Every day on Art&Seek, we’re talking to people who have tips on art in the time of social distancing.  Share yours with us on Facebook, Instagram, or @artandseek on Twitter. Click above to listen to Barak Epstein, organizer of the NOT The Oak Cliff Film Festival, share his tip with KERA’s Nilufer Arsala. 

The 9th annual Oak Cliff Film Festival would have been a large in-person event happening June 4-7. But, plans have changed and now the NOT the Oak Cliff Film Festival is a free, one-night streaming event.

NOT The Oak Cliff Film Festival happens on Thursday, June 4, at 8 p.m. Get tickets at nottheoakclifffilmfestival.com

“Instead of newer films, we’re actually highlighting short films from filmmakers we’ve featured before,” said festival organizer Barak Epstein. “The hour-long program will be followed by a live-streamed Q&A with the filmmakers. We hope this will be a fun evening of virtual togetherness.”

| TO BE DONE |
1. Using the festival passage, explain in one to three sentences how this year's event changed and what the organizer hopes the new format will offer.
2. Answer these from the festival passage:
(a) On what day and at what time does NOT The Oak Cliff Film Festival take place?
(b) Which annual edition of the Oak Cliff Film Festival would the in-person event have been?
(c) Who spoke with Barak Epstein about his tip?
Rely only on the text above when you answer.

| GIVEN MATERIAL |
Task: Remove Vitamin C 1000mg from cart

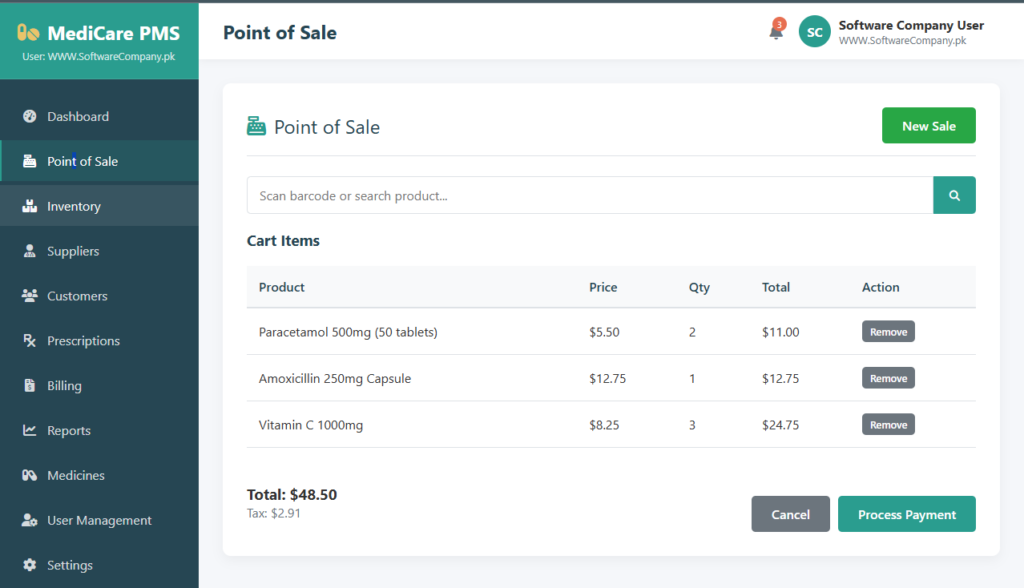Action: [x=888, y=425]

| SOLUTIONS BELOW |
1. The 9th annual Oak Cliff Film Festival would have been a large in-person event on June 4-7. Plans changed, and it became a free, one-night streaming event: an hour-long program of short films from filmmakers featured before, followed by a live-streamed Q&A with the filmmakers. Barak Epstein hopes it will be "a fun evening of virtual togetherness."

2.
(a) Thursday, June 4, at 8 p.m.
(b) The 9th.
(c) KERA's Nilufer Arsala.